Lucky you. Fortunately, my proposal doesn't neccessarily require much of a
time commitment on your part. ;-)

> Because of this, my primary interest is in keeping our local
> patches/fixes minimal and well documented (in code with #ifdefs and
> externally in a LOCAL_CHANGES.txt file), with the idea that this will
> ease future merges of the stock upstream code base.

The desire to keep your patches minimal may conflict with my proposal. Of
course, anything which merges improvements from multiple sources will
increase the scope of any single patch set. On the other hand, I'd be more
than willing to prepare #ifdefs for my changes if there was a clear payoff.
I think all of my changes are well-documented, but of course I'd be willing
to improve that if neccessary.

> Ironically, the fact that "stock jam" changes so infrequently is
> another argument for continuing in this vein. Any local changes we
> make will likely remain maintainable simply because upstream jam
> doesn't change frequently or radically. This makes it safe to base
> changes off stock jam.


> My personal take is that if I were to spend significant time hacking
> on a build tool, it'd be a re-write of jam, not incremental changes to
> it. I'd dump Jam's rule language for something both more traditional
> and powerful, since I am almost constantly annoyed by both the
> limitation and quirks of the Jam language. I think there is a reason
> many of the newer build tools are written directly in popular
> scripting languages like Perl and Python -- when you need to do real
> work you're in a language that can handle it. I have been thinking
> something based on scheme, since a small scheme interpreter optimized
> for Jam (i.e. perhaps no garbage collection, all strings in a newstr
> style pool, etc.) would be pretty small. But, I won't be leading this
> kind of project, since I have other stuff I consider more interesting.

I agree that an approach like that would be superior in many ways (and I'd
probably use Python as a base, since I'm familiar with its source and I
think it makes for more generally accessible code), but:
a. The syntax of Jam rule invocations is good for users
b. a fork like this one is a lot to commit to

On the other hand, many of my patches are aimed at exactly the limitations
and quirks that are probably annoying you (well, the ones that annoy me,
anyway). The ones I consider bug fixes (like using a string "class" to avoid
buffer overruns) are mostly only documented in the code, but most of the new
language features are detailed here:

Some of these are surprisingly powerful. For example, the module support
primitives can be used to implement classes.

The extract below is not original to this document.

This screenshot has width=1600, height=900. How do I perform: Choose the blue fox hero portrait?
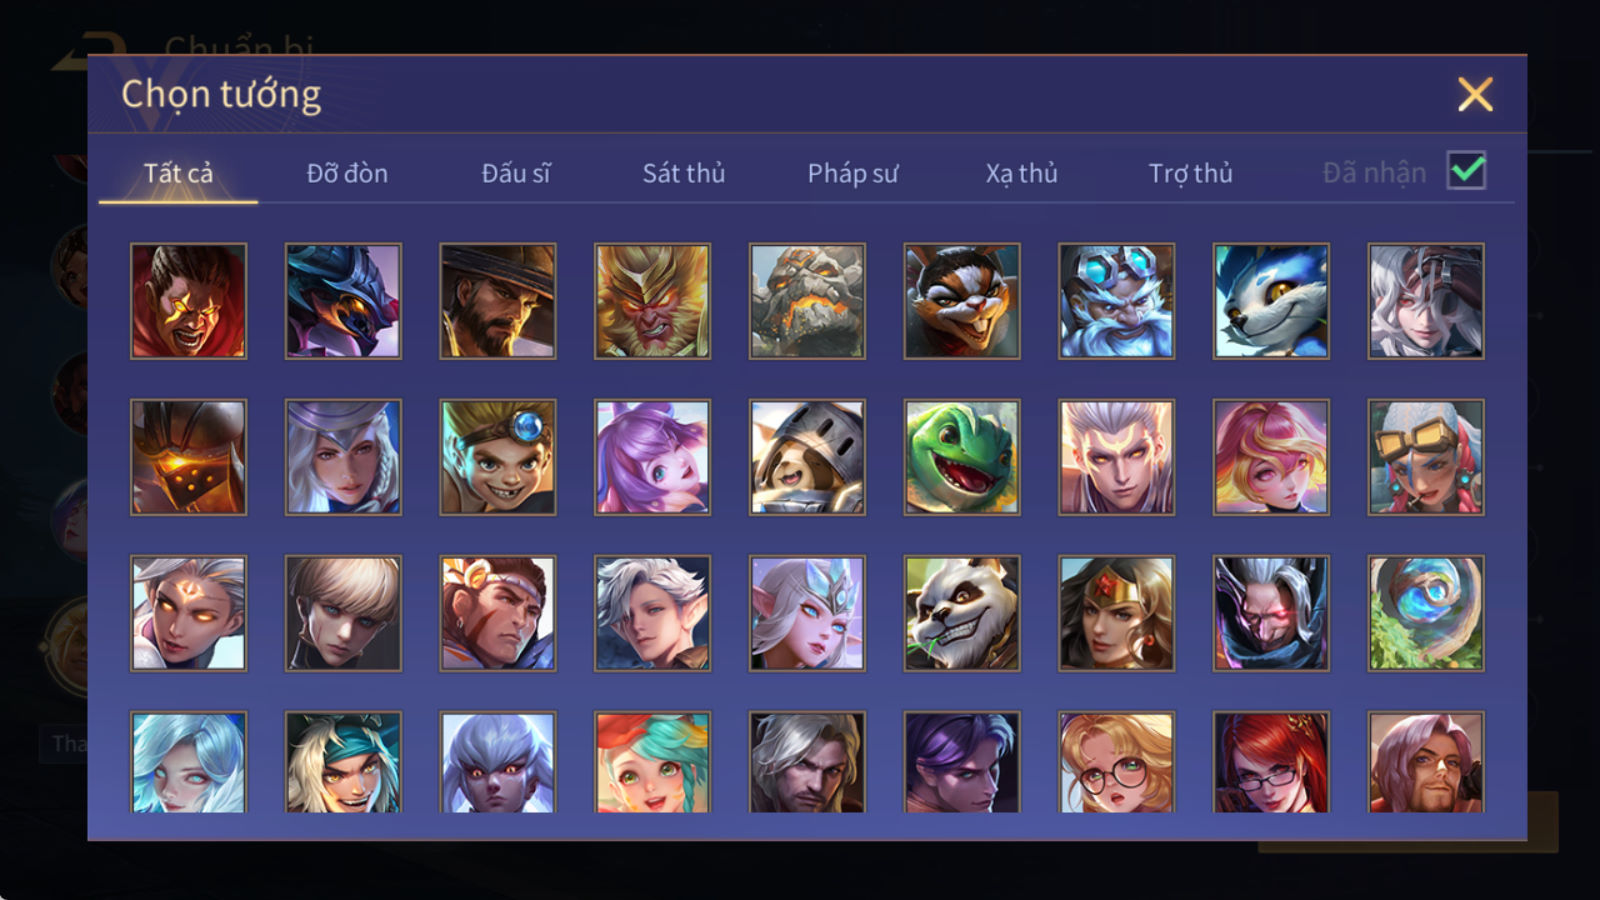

Of course, it would be nice to have more data structures than simple lists
of strings, but with the right primitives you can get a lot of power out of
Jam's basic approach.

> I'll append my LOCAL_CHANGES.txt, which lists all our local change to
> jam in detail. Some of these I've already posted about:
> * New Builtin Rules
> ** PWD
> A new rule PWD returns the current working directory. Used like
> so:
> pwd = [ PWD ];
> This, together with some Jam logic, can be used to generate a
> fully qualified path name. Currently it is only used to fully
> qualify the tools/bin directry before changing the PATH.
> This option is controlled by the OPT_BUILTIN_PWD_EXT #define.

!! A Booster was about to implement this one !!
It's good to know you've done it already.

> ** MATCH
> A new rule MATCH does regexp matching on a string, returning the
> result as a list of matches. Used like so:
> matches = [ MATCH string : pattern ] ;
> matches[1] is the portion of 'string' that 'pattern' matched.
> matches[2], matches[3], etc. hold the portion of 'string' matched
> by parenthesized sub expressions within 'pattern'.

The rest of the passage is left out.